Dmitryev was sentenced in the first instance for sexual violence to 3.5 years in prison, he left the court on Tuesday with 13 years in prison, Russian media reported. Critics consider the process to be contrived, aimed at discrediting the historian and devaluing his work.

In July, the Petrozavodsk City Court acquitted Dmitrijev in the first instance of charges concerning the production of child pornography, misconduct against a minor girl and illegal possession of part of a firearm. However, he found him guilty of violent sexual behavior towards a child and sentenced him to 3.5 years in prison for it. Due to the long detention, the convict could be back at large in the autumn.

However, the Supreme Court of the Karelia region, whose capital is Petrozavodsk, drastically increased the sentence of imprisonment on Tuesday in a court of appeal. In addition, however, he referred the acquitting verdict on a new hearing to the lower court on the three points mentioned above.

The historian and director of the Karelian branch of the non-governmental association Memorial, which focuses on documenting political repression and the protection of human rights, was arrested in December 2016. The victim of his alleged lustful and violent behavior was to be his adopted daughter. He was accused of producing child pornography for photos showing his daughter naked. Dmitrijev claimed to have documented her condition because she had been extremely thin and often ill since birth.

Sixty-four-year-old Dmitrijev compiled a list of 40,000 people executed and deported from Karelia during Stalin’s terror over 30 years. He also discovered one of the largest execution sites in the area, where 9,000 people were shot dead.

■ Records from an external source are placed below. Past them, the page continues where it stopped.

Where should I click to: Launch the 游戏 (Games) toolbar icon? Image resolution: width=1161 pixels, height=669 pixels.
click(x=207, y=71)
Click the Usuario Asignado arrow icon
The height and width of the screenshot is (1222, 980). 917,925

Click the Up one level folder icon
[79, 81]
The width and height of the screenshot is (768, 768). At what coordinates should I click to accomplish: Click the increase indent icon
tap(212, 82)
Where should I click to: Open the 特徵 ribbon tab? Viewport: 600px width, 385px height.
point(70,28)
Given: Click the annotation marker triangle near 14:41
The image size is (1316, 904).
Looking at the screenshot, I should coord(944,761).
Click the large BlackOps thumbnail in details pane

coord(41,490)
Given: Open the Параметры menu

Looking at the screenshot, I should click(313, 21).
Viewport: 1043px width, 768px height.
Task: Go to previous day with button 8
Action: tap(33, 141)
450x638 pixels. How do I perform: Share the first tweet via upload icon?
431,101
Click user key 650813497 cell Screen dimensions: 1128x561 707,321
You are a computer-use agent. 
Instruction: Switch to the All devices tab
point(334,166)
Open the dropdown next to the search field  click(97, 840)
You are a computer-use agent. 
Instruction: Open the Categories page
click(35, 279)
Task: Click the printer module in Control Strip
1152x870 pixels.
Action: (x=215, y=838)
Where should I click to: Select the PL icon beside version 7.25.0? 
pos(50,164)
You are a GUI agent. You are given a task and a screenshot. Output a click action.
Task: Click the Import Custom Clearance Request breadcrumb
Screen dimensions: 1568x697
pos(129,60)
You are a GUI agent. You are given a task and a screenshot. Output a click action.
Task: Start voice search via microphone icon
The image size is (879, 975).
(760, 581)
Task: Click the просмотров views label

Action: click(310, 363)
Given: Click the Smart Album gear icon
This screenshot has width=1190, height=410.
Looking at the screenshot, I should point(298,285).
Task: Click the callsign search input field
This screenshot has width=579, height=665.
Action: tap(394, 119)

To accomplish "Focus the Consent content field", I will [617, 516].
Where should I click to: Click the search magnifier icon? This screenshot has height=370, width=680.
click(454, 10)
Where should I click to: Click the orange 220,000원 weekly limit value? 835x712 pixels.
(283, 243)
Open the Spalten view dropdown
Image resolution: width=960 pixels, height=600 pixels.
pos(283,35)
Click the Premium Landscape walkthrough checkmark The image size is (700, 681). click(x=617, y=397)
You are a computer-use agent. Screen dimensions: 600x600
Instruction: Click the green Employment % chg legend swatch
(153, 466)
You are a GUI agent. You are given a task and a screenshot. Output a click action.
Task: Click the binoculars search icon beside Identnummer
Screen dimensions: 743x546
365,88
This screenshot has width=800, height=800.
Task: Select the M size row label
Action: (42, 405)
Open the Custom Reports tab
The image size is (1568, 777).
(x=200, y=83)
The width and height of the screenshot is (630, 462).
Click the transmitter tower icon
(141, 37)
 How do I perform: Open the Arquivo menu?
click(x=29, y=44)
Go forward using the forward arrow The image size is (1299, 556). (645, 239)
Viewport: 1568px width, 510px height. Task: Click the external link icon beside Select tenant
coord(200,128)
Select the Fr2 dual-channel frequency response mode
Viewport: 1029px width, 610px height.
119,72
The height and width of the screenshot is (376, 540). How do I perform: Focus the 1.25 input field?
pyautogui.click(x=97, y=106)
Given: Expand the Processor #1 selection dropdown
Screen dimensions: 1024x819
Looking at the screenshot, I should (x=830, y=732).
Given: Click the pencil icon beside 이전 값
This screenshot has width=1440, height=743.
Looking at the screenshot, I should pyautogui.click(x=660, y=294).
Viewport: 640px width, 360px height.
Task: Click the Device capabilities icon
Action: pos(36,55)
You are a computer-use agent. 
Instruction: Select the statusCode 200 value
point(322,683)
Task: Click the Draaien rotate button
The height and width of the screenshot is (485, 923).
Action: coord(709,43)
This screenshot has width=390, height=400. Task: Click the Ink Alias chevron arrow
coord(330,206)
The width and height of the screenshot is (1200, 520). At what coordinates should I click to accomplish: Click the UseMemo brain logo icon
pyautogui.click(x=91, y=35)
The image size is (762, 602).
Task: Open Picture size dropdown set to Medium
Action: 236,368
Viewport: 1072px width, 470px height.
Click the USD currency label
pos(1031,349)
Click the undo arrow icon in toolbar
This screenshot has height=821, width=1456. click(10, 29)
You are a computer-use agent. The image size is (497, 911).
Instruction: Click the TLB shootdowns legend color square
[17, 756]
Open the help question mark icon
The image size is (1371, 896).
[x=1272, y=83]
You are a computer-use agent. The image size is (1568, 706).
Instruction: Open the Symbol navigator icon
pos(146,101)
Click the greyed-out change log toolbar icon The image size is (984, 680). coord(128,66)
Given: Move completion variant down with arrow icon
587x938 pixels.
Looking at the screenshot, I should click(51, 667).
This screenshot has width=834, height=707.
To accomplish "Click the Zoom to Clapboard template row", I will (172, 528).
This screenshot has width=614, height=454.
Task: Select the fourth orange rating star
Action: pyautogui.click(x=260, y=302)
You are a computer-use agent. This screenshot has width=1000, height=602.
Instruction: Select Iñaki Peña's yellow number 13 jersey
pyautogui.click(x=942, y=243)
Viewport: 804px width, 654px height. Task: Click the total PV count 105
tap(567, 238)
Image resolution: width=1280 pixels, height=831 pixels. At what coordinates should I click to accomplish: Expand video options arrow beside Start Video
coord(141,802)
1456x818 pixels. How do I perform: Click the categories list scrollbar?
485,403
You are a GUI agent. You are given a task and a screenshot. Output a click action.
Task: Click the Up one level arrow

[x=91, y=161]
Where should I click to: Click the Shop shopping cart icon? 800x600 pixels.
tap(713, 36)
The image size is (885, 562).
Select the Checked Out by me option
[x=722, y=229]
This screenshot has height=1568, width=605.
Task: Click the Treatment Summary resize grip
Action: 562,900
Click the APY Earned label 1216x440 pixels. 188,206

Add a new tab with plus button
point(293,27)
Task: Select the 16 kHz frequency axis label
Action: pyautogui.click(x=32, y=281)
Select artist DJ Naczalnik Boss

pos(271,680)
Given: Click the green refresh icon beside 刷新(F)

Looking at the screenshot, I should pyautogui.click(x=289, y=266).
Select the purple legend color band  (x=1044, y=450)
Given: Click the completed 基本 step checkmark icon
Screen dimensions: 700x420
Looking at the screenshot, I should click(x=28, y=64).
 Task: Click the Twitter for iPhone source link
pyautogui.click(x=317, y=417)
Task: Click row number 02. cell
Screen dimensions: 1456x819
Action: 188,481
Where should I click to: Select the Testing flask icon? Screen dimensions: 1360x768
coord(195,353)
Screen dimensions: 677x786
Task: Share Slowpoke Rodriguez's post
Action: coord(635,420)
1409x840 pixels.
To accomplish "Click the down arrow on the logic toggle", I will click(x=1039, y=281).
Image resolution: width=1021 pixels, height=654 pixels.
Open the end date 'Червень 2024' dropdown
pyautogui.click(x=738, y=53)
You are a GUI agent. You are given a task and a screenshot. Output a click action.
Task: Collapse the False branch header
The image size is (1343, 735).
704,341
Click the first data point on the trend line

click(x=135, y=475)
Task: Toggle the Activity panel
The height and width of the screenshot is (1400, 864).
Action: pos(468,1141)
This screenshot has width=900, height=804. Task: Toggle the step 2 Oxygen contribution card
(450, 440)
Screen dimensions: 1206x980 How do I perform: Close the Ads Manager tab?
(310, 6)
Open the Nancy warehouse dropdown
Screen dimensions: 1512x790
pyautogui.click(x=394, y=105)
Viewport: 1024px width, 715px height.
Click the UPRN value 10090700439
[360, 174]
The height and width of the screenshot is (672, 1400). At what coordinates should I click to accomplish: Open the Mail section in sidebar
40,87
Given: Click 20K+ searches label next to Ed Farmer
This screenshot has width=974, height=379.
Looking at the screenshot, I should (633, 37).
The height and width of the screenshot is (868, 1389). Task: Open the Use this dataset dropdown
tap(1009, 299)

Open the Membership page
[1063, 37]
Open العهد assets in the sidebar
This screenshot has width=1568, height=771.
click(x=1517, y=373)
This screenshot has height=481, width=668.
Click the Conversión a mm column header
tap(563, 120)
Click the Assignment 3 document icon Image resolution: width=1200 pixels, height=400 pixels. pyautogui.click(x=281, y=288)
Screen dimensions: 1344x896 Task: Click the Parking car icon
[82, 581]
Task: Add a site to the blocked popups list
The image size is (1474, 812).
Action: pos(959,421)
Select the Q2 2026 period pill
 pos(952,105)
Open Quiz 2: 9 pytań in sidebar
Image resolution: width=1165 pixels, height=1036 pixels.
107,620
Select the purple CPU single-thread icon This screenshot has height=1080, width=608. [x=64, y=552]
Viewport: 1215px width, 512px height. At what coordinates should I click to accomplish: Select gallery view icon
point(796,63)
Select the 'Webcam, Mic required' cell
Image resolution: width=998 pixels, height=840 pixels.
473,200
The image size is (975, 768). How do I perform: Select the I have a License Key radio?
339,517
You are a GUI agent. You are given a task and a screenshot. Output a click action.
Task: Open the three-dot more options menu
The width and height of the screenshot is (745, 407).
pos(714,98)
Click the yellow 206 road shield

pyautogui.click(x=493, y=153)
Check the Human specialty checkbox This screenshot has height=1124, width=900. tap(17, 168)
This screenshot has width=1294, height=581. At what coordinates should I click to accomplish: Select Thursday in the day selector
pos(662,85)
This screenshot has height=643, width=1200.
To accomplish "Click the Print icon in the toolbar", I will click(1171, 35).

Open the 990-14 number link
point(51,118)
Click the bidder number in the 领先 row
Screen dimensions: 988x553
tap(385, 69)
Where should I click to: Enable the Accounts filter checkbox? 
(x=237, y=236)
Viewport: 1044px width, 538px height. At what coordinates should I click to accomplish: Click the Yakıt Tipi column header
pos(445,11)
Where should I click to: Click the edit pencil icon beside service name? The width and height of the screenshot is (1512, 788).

According to the AFP agency, these historian’s discoveries do not fit into current efforts to rehabilitate the Stalinist regime. For example, one of the pro-government organizations on the burial ground of purgatory victims claimed that it was the remains of Soviet soldiers executed by Finns during World War II.

Most of Karelia used to be part of Finland before the Soviet Union seized it after the so-called Winter War at the turn of 1939 and 1940.